Bereits einmal musste der spektakuläre Fall um Sterbehilfe verhandelt werden. Das Urteil lautete drei Jahre teilbedingte Haft. Für das Gericht gab es keinen Zweifel, dass Renate E. des Mordes schuldig ist. Obwohl ihr Freund Stunden später sowieso gestorben wäre. Weil der Sterbeprozess bereits eingeleitet war und er nur Beruhigungsmittel bekam, damit sich die Angehörigen verabschieden konnten.

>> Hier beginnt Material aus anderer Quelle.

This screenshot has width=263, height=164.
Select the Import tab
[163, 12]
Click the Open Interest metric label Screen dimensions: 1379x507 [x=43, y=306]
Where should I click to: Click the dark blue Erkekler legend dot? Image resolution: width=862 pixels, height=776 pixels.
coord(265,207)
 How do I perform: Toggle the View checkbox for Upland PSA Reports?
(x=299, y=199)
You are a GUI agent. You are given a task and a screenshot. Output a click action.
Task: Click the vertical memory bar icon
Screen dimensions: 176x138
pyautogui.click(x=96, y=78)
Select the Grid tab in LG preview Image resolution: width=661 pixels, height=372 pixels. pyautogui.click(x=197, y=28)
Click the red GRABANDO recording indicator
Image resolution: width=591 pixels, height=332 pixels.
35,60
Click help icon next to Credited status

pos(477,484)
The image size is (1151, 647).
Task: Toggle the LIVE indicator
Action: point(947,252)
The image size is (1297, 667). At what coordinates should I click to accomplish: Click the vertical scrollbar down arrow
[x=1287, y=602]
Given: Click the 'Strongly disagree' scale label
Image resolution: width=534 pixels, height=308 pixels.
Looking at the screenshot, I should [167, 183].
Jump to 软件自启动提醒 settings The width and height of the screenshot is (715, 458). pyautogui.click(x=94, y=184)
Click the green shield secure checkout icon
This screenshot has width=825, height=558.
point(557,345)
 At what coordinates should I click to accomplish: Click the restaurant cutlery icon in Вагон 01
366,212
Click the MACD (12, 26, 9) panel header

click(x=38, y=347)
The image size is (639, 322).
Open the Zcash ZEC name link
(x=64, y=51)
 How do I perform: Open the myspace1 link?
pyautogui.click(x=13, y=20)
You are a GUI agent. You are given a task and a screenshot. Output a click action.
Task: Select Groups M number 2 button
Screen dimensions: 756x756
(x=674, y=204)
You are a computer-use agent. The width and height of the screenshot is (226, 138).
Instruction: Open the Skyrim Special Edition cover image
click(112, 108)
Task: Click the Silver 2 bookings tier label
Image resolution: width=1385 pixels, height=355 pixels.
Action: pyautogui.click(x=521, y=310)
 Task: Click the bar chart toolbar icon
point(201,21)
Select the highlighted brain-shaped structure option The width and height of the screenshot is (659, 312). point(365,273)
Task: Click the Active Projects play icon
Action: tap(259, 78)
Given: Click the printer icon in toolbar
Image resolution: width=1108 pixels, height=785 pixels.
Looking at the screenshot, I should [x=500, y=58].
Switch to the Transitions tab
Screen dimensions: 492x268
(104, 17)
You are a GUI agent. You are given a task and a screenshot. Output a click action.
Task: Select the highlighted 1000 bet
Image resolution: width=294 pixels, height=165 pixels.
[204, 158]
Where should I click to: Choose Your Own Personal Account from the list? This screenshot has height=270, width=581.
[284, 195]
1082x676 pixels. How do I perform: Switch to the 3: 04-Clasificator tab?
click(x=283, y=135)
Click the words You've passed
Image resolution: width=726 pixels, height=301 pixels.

Doch das Urteil wurde aufgehoben, und Renate E., mit Verteidiger Gunther Gahleithner an der Seite, beharrt darauf: „Ich bekenne mich der Sterbehilfe schuldig.“ Denn ihr Willi, der jahrelang schwer krank war, habe ihr versichert: „Wenn ich auf fremde Hilfe angewiesen bin, erlöse mich.“
„Schläuche für Beatmung und Dialyse gezogen“
Als Renate E. am 11. April 2018 ins AKH gerufen wurde, weil sich das Leben ihres Freundes dem Ende zuneigte, habe sie den Entschluss gefasst, ihm seinen „letzten Wunsch“ zu erfüllen. „Warum“, fragt Richter Anton Böhm, „haben Sie Wodka getrunken, bevor Sie ins Krankenzimmer gegangen sind?“ Renate E.: „Ich war aufgewühlt. Ich hatte den Eindruck, dass es ihm schlecht geht. Darum habe ich die Schläuche für Beatmung und Dialyse gezogen und ihn erlöst.“
Das Urteil: wieder drei Jahre Haft, davon eines unbedingt, nun aber wegen Mordes. Womit eine Fußfessel möglich ist. Nicht rechtskräftig. Erst kürzlich wurde das Verbot der Beihilfe am Suizid aufgehoben. Was rechtlich für den aktuellen Fall aber ohne Bedeutung ist.